Idol unit Happy Kuru Kuru have tried out a variety of producers over their young career, though a trend among the trackmakers they work with has certainly emerged. The pair often sing over high-energy music merging future bass with cuddlier touches — Yunomi’s roughneck playhouse being a common setting, with appearances by the likes of Tomggg and Brinq, to name just a few. “Napoleon” serves up a nice change-up. The music comes courtesy of Los Angeles duo 2ToneDisco, and they create a slippery dance track that manages to maintain the same idol-appropriate atmosphere of Happy Kuru Kuru’s while deploying an entirely different set of sounds (see those subtle bell chimes, for one). There’s more space, and the pair’s voices get glazed in effects at various points, which is a nice detail that keeps the song shifting. It’s a great song, and the latest example in 2018 of Western artists collaborating with Japanese ones — virtual or otherwise — to create really top-notch dance pop. Get it here, or listen below.

New Kamisama Club: “Submarine”

Kamisama Club turn the uncomfortable into joy on “Submarine.” The duo have always been pop fiddlers, creating bouncy numbers out of weirder sounds, but here’s the first time where they really pull off a whirlwind rush of sounds that borders on collapse…but just holds together to be among the year’s most fidgety joys. An instructional-tape-ready voice welcomes us into this world, and then everything gets elastic as the vocals enter in. Then its really off — the singing gets wild, the music collapses, lip noises creep in, it goes through this jaunty section where they show off their neo-Shibuya-kei leanings (and a little De De Mouse, for good measure), and that’s just glancing over it. None of this should gel, but Kamisama Club make it stick just right, and it’s one of their strongest efforts to date. Listen above.

New Kaine Dot Co: “☁”

Been a second since writing about the hazy indie rap scene starting to emerge (or at least become more clear) in Japan, but that’s more because the artists in it are branching out to platforms not as friendly towards our brand of blogging. If you have access to a streaming music site, go seek out Sleet Mage’s newest number “Changes,” boasting a beat making me all wet-eyed thinking about American Football, and featuring a typically emotional performance from Sleet Mage himself. For everyone else, spend some time with Kaine Dot Co’s “☁,” a number floating in the same blunted-out zone as “Sleepy Trippie Mage,” but rather than being the perfect personification of “anime girl sighing on loop,” Kaine Dot Co flows through it in a more sturdy manner, laid-back bordering on monotone but exuding enough confidence over the dreaminess around them. And it hits on what I like so much about this corner of Japanese rap — besides being more melodic, it is also in no rush to prove anything, but rather content to do its thing. Listen above.

New Mecanika: Newtone

Here’s a nice case of a circle coming together. The past two years have made it clear that a new generation of artists are coming up in Japan’s electronic underground, and that they appear to have spent at least some time digging into Maltine Record’s catalog (not to mention tofubeat’s work). So Mecanika putting out an EP via the netlabel is a nice development — not the first time an artist inspired by the label in question released via them too, but still a fun development. Newtone gathers three songs from the young artist, showcasing their laid-back approach to dance-pop. Unlike Mom, Native Rapper or Lulu — artists who I’d put in the same general category — Mecanika excels at blending into his music. The title track is an easy-going keyboard number backed by a nuts-and-bolts beat, and it elevates up when Mecanika’s voice comes in. It swoops along with the song, more an instrument mixing well than a wildcard element (Mom’s Baby Like A Paperdriver comes to mind there). “Beton” picks up the energy a touch, while “18” finds Mecanika inching towards something easier to call pop (while still flexing clever production details — I’d be happy to hear an instrumental, to really soak in all the details), and in either mode the vocals line up just right. Get it here, or listen above.

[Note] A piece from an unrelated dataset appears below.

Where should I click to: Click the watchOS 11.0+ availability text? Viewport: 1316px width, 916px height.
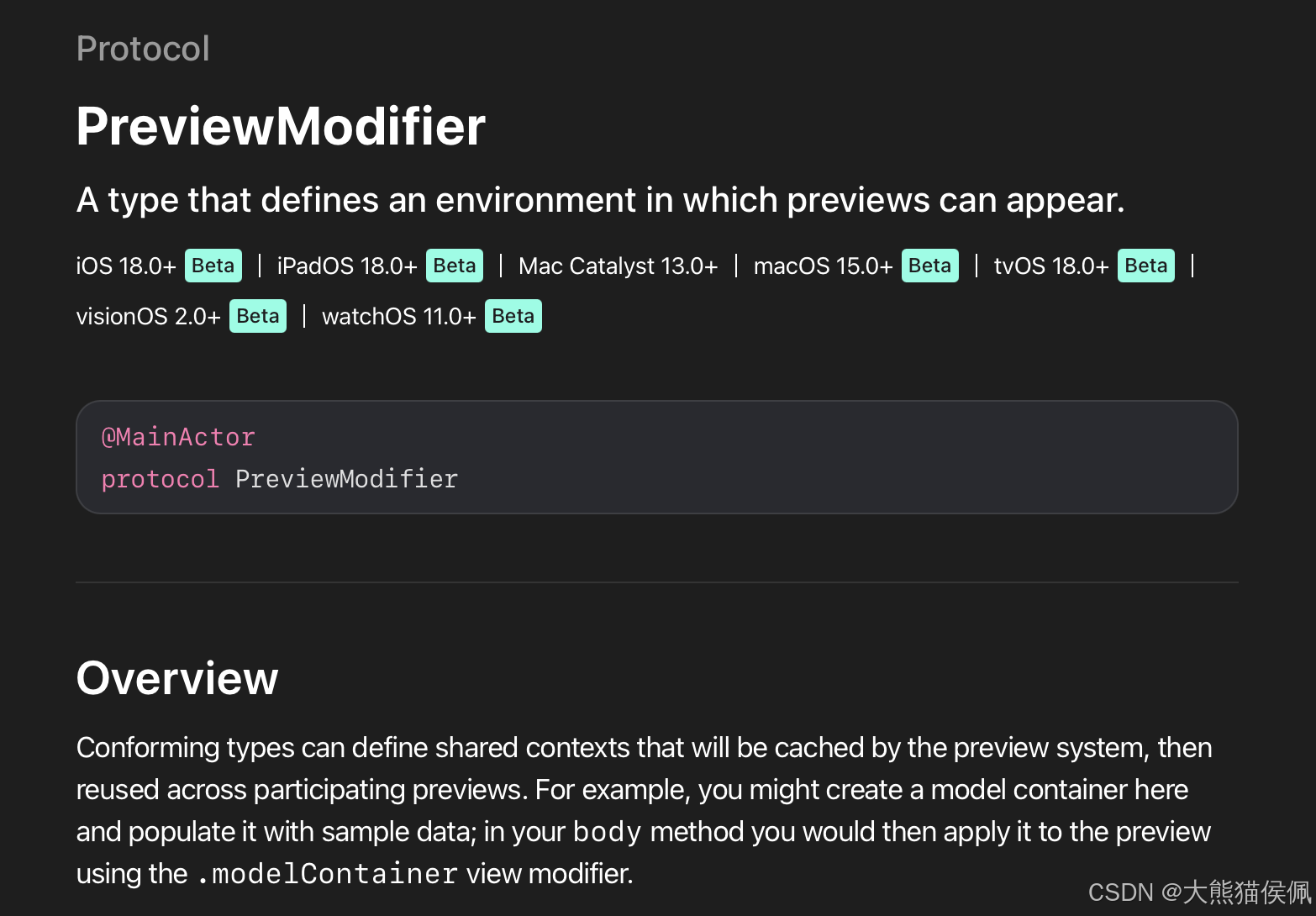[399, 317]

Venture Deep: Hypnotic Inc.’s “Cheap Flutes”

Everything seems normal enough at first — a side-to-side beat backed by a little extra percussion, slowly gaining new elements as it motors on. So far, so normal for project Hypnotic Inc.’s “Cheap Flutes.” But then the synthesizer creeps in, and then the songs shifts to something more unnerving. An ominous cloud of noise hangs over the beat, and the edges warp. Everything becomes off-balance, and it gets all the better as a result. Listen above.